- Born: 8 April 1886 Nottingham, Nottinghamshire, England
- Died: 5 April 1955 (aged 68) Swindon, Wiltshire, England
- Allegiance: United Kingdom
- Branch: British Army Royal Air Force
- Service years: 1916-1941
- Rank: Group Captain
- Conflicts: First World War Waziristan campaign (1919–20) Second World War
- Awards: Distinguished Service Order Distinguished Flying Cross with Bar Mention in Dispatches

= Horace Percy Lale =

British World War I flying ace

Group Captain Horace Percy Lale (8 April 1886 – 5 April 1955) was a Royal Air Force officer and British World War I flying ace credited with 23 victories.

==First World War==
Lale was commissioned a temporary second lieutenant in the Royal Flying Corps on 26 September 1916. He was appointed a flying officer in the RFC on 3 April 1917, and was appointed a flight commander with the temporary rank of captain on 10 February 1918. Lale was mentioned in despatches in March 1918.

==Interwar years and Second World War==
Lale remained in the Royal Air Force after the war, receiving a permanent commission in the rank of flying officer on 1 August 1919. For distinguished service in the 1919-1920 Waziristan campaign, he was awarded a bar to his DFC in July 1920. He was promoted to flight lieutenant on 1 January 1921, to squadron leader on 1 January 1924 and to wing commander on 1 January 1930. He was promoted to group captain on 1 January 1936. He served through the start of the Second World War, but retired from the RAF on 8 April 1941.

==Citation for military decoration==
Distinguished Flying Cross (DFC)

2nd Lieut. (A./Capt.) Horace Percy Lale. (FRANCE)

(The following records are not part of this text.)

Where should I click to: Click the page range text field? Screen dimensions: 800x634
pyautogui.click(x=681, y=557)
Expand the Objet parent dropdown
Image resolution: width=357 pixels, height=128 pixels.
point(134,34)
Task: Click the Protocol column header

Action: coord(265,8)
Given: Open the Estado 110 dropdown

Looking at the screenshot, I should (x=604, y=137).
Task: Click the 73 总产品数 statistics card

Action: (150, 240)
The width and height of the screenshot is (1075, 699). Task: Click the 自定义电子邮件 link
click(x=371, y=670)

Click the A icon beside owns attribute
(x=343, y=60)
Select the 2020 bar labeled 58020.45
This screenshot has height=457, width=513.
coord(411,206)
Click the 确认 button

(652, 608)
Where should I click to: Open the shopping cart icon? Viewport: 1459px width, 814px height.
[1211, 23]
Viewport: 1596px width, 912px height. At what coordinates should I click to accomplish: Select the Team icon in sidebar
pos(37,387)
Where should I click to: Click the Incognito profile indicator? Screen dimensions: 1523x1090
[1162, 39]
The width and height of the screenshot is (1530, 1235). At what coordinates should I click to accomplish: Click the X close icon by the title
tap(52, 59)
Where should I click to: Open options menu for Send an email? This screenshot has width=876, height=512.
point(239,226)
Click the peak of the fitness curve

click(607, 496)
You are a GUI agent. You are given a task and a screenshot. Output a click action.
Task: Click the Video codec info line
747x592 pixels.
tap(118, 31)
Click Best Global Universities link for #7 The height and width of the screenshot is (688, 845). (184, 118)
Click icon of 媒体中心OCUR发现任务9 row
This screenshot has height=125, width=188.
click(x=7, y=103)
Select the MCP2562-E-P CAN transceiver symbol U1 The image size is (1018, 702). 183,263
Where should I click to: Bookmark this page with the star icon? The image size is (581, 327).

He has accounted for twelve enemy aeroplanes—five crashed, four shot down in flames, and three driven down out of control. On 6 September he led his patrol of nine machines to the assistance of some formations that were attacked by thirty or forty enemy aircraft; in the engagement he and his Observer accounted for two Fokkers; eventually the enemy was driven off, five of their machines being destroyed and three shot down out of control.